Senin, 18 Januari 2021 10:47 WIB
Ilustrasi limbah medis. (Foto: Istimewa)
Ilustrasi limbah medis. (Foto: Istimewa)

RM.id  Rakyat Merdeka - Peningkatan jumlah kasus Covid-19 memicu peningkatan sampah medis. Limbah plastik ini dikhawatirkan memicu persoalan baru.

Deputi Bidang Ilmu Pengetahuan Teknik Lembaga Ilmu Pengetahuan Indonesia (LIPI) Agus Haryono mengatakan, sampah medis bekas Covid-19, jumlahnya sangat banyak. Tidak disebutkan berapa angkanya, namun dipastikan semakin meningkat.

Isu pencemaran lingkungan akibat meningkatnya sampah medis itu menjadi permasalahan baru, di tengah upaya memerangi pandemi Covid-19. Butuh metode pengelolaan sampah medis yang baru.

Berita Terkait : Positif Covid-19, Ketua KPU Sumsel Meninggal Dunia

“Sejak kondisi pandemi, penggunaan masker medis oleh masyarakat biasa semakin meningkat. Perlu antisipasi terhadap limbah medis,” ujar Agus Haryono dalam keterangan pers, di Jakarta, kemarin.

Selama pandemi, plastik banyak digunakan sebagai bahan baku Alat Pelindung Diri (APD) berupa masker kesehatan, tutup kepala, sarung tangan dan sebagainya. Hal itu menyebabkan peningkatan sampah plastik di lingkungan, yang berpotensi meningkatkan mikroplastik di perairan dan laut.

Agus menyebut, saat ini Pusat Penelitian Kimia LIPI telah mengembangkan berbagai metode untuk mendaur ulang masker medis. Metode itu disebut kristalisasi. Metode ini terbilang mudah diterapkan untuk berbagai jenis plastik bahan baku APD seperti polyethylene (PE), polypropylene (PP), polyvinyl chloride (PVC), dan polystyrene (PS).

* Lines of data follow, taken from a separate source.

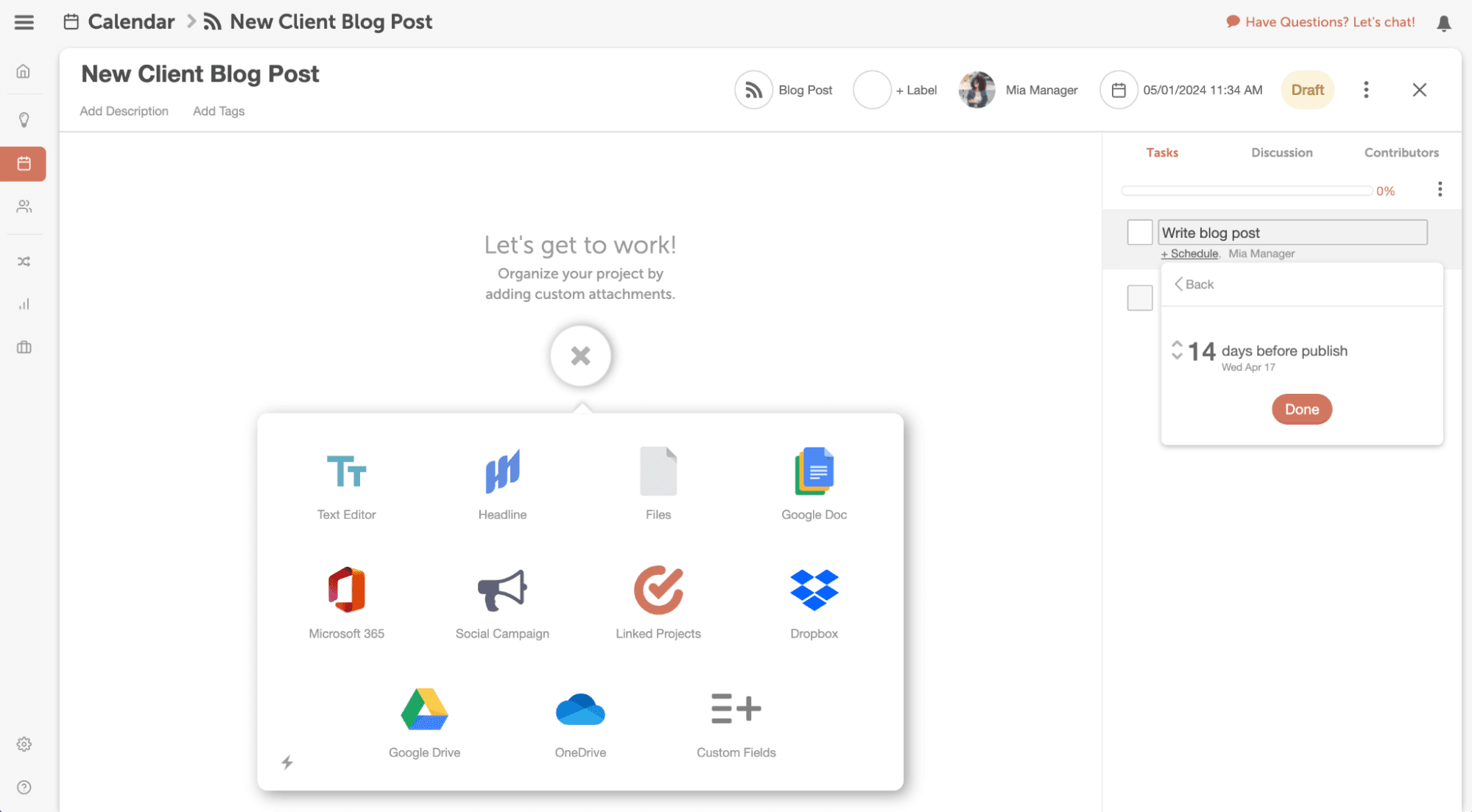Screen dimensions: 1472x812
Task: Check the Write blog post checkbox
Action: pyautogui.click(x=1139, y=233)
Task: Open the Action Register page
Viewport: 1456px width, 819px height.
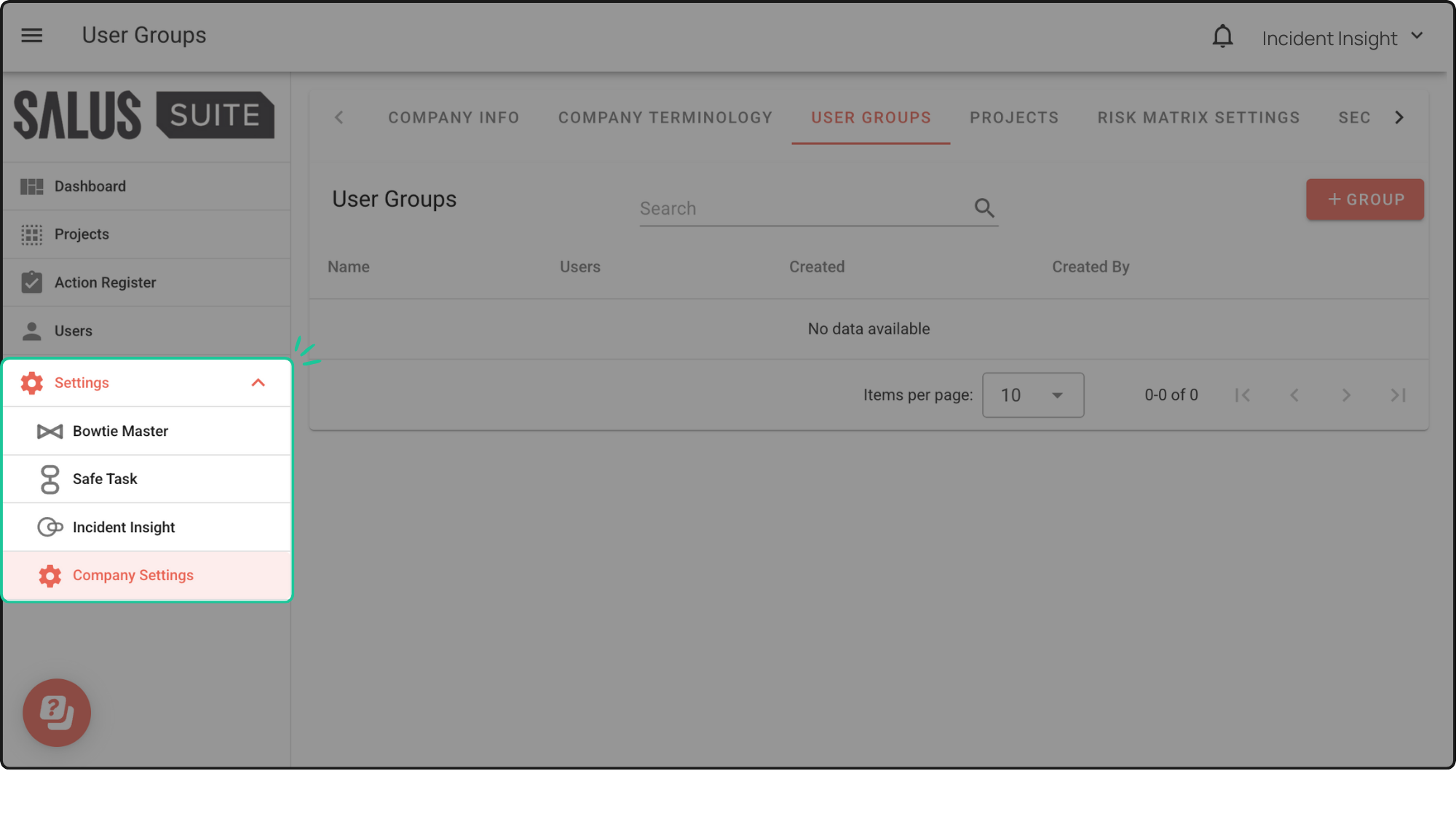Action: point(105,282)
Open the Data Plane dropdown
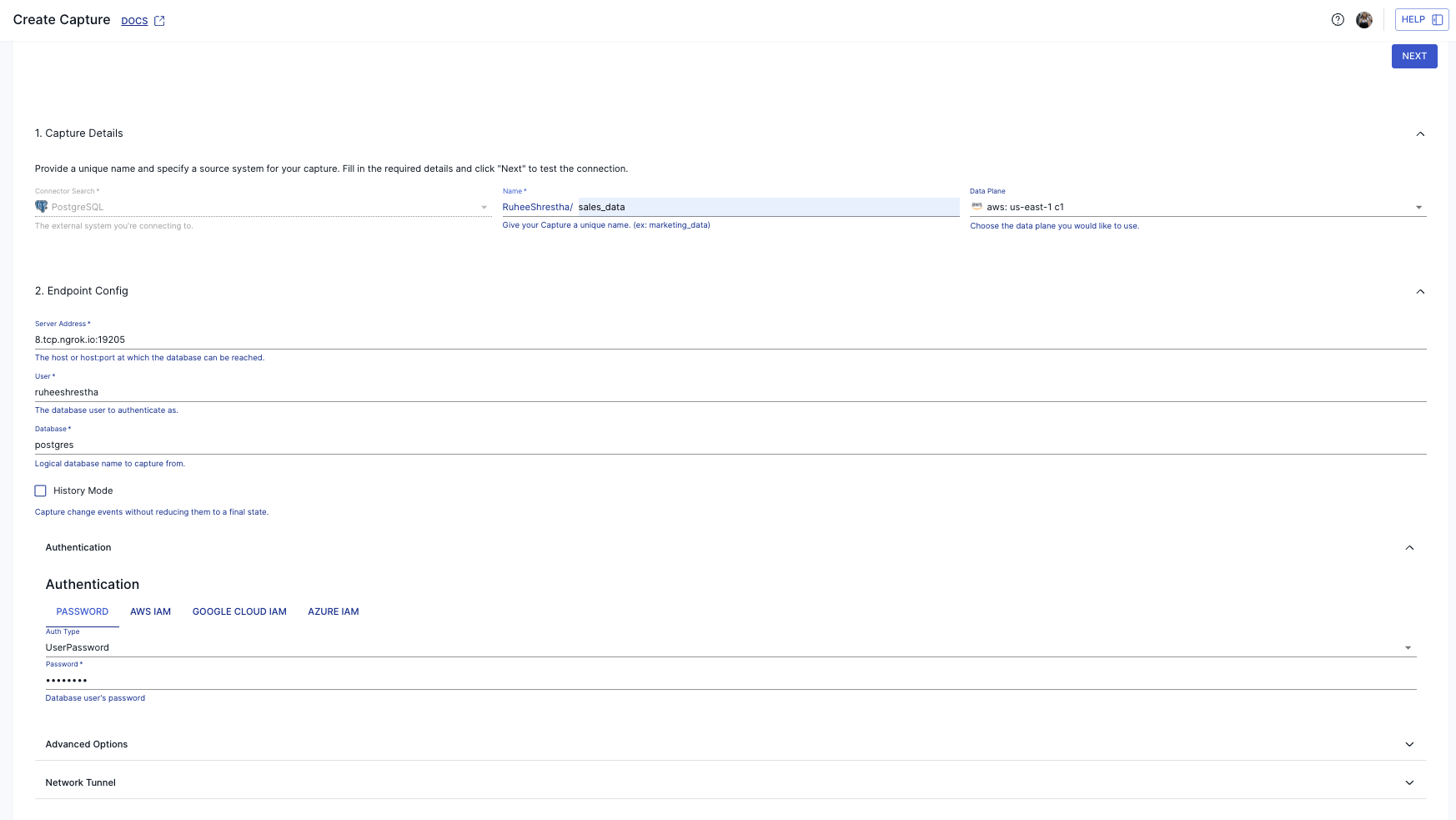The width and height of the screenshot is (1456, 820). (1419, 206)
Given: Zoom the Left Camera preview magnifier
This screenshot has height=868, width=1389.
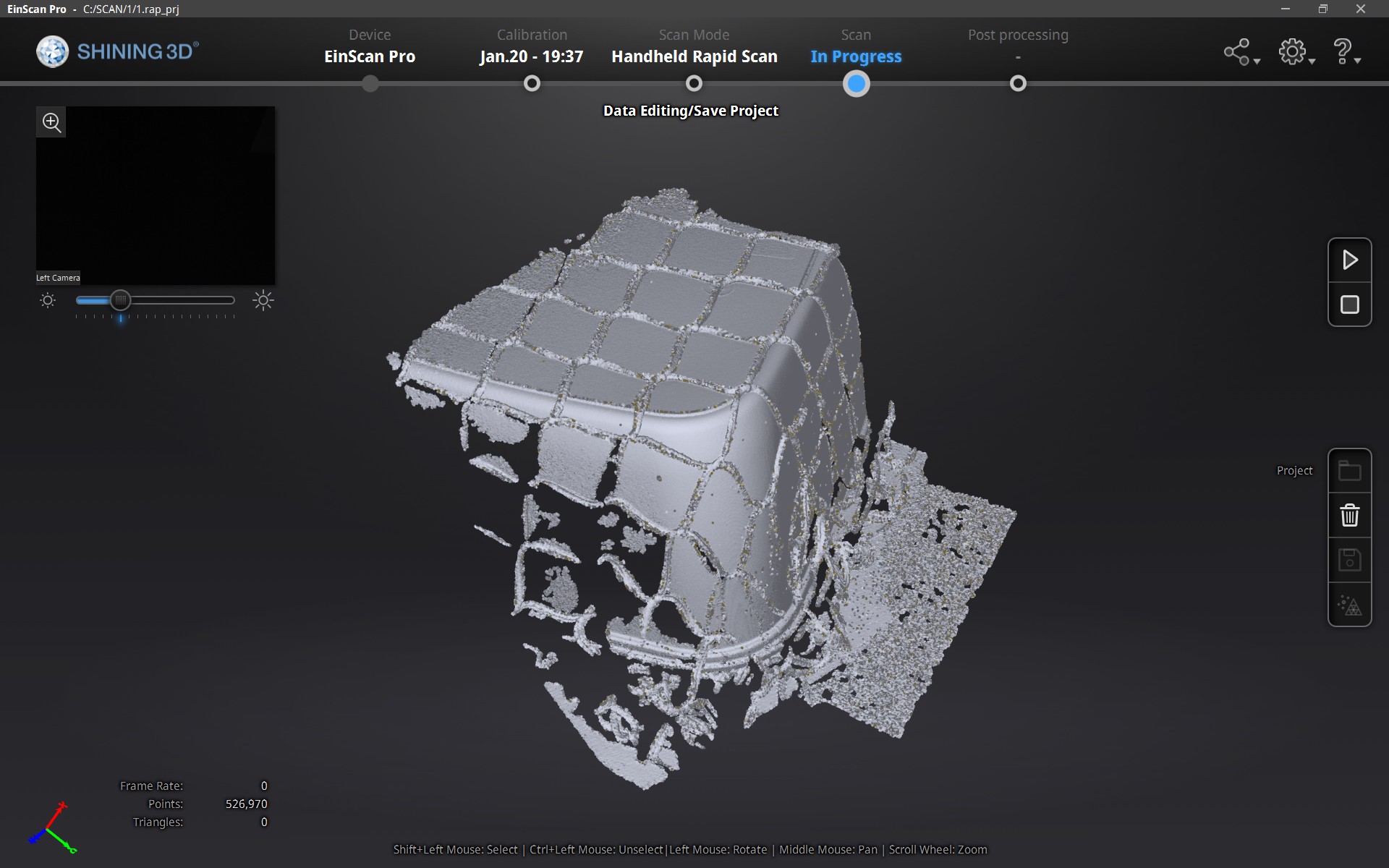Looking at the screenshot, I should (x=51, y=122).
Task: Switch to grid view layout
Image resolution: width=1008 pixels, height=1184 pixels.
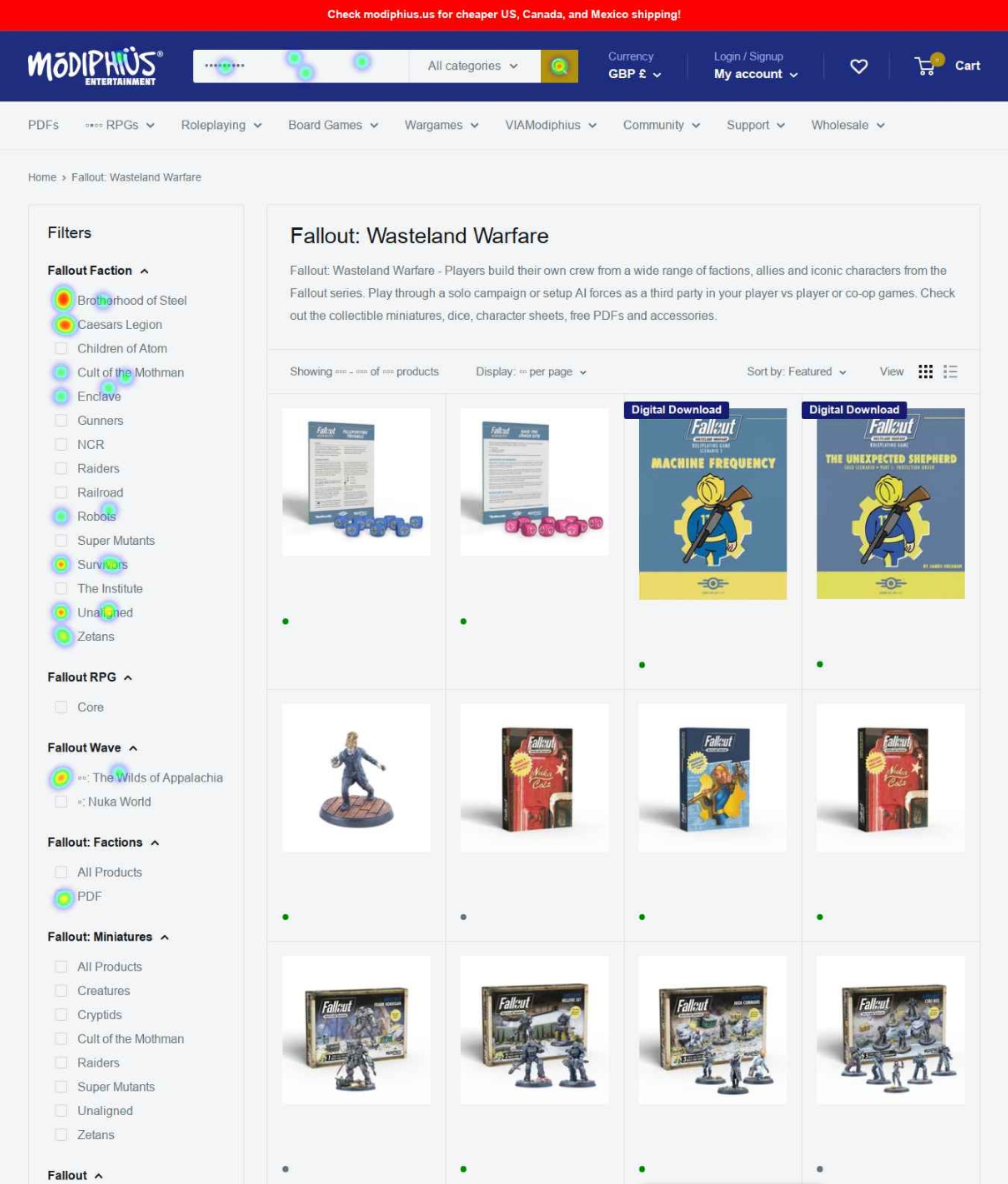Action: click(x=925, y=372)
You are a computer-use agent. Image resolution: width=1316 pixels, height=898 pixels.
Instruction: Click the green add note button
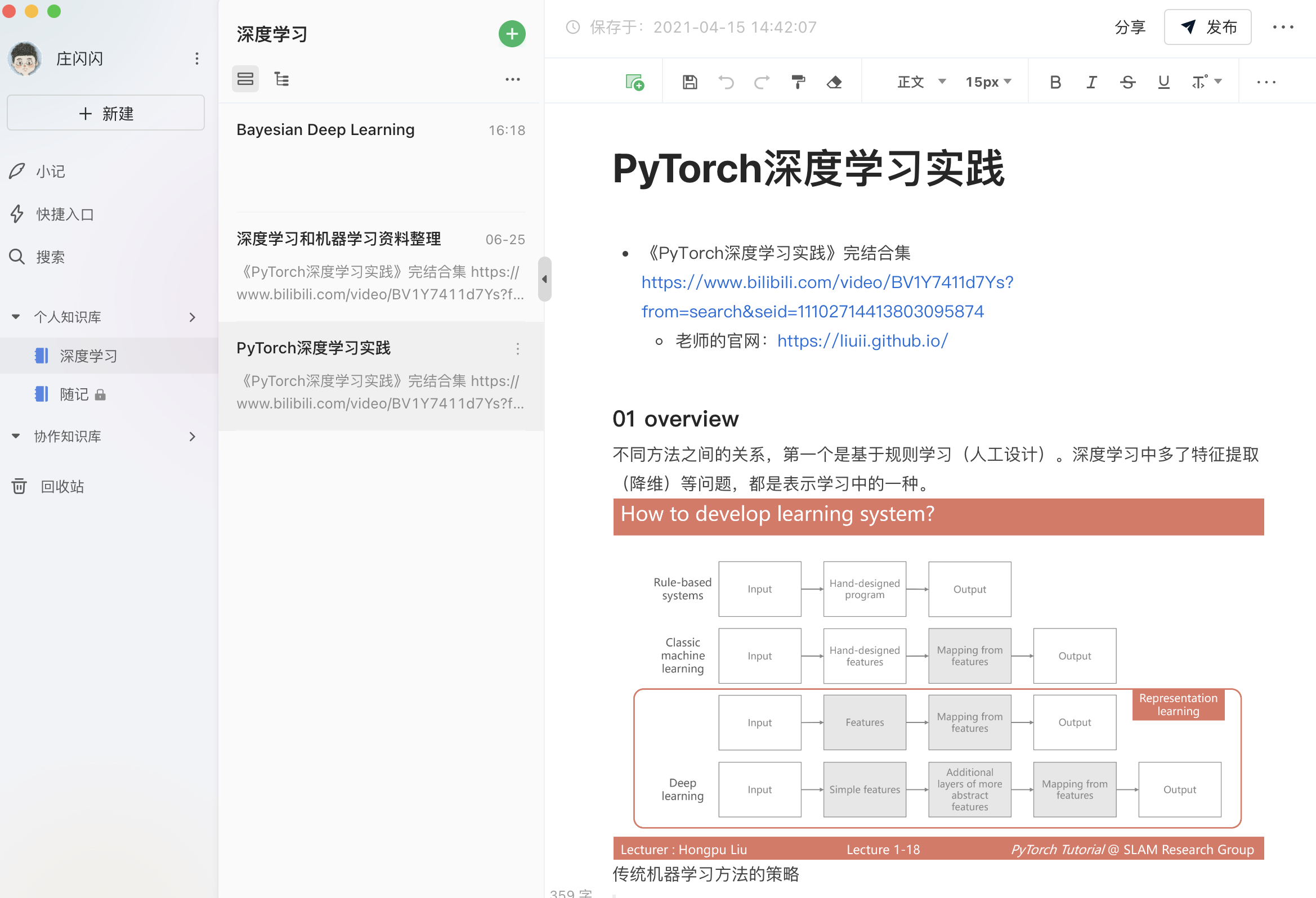[511, 34]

Berita Terkait : Perempuan Lebih Banyak Kena Covid

Tahapan-tahapan dalam proses daur ulang plastik medis dengan rekristalisasi ini meliputi pemotongan plastik bila diperlukan, pelarutan plastik, pengendapan pada anti pelarut, dan penyaringan.

Metode itu menghasilkan plastik murni tanpa degradasi yang dapat digunakan lagi untuk tujuan medis. Karena tidak terdegradasi oleh pemanasan, kualitas produk hasil daur ulang ini dijamin tetap tinggi. Inovasi LIPI ini diharapkan bisa membantu mengatasi peredaran sampah medis.

Sementara peneliti Pusat Penelitian Kimia LIPI, Sunit Suhendra menambahkan, bahan sampah medis sangat ringan. Karena mengandung lebih dari satu bahan plastik atau polimer yang sulit didaur ulang.

Berita Terkait : Pemerintah Belum Izinkan Vaksinasi Covid-19 Mandiri

Tapi metode kristalisasi memungkinkan terjadinya degradasi yang sangat rendah. “Karena tidak adanya shear dan stress seperti pada proses daur ulang biasa,” urainya.

Selain prosesnya yang berbeda, hasilnya pun diklaim jauh berbeda. Metode kristalisasi juga memiliki banyak keunggulan. Salah satunya, menghasilkan plastik daur ulang berupa serbuk, minim kerusakan struktur, memiliki kemurnian produk daur ulang yang tinggi, sehingga dapat digunakan lagi untuk keperluan yang sama. Serta, dapat dikembangkan, sehingga sterilisasinya dapat dilakukan dalam rangkaian proses daur ulang. [JAR]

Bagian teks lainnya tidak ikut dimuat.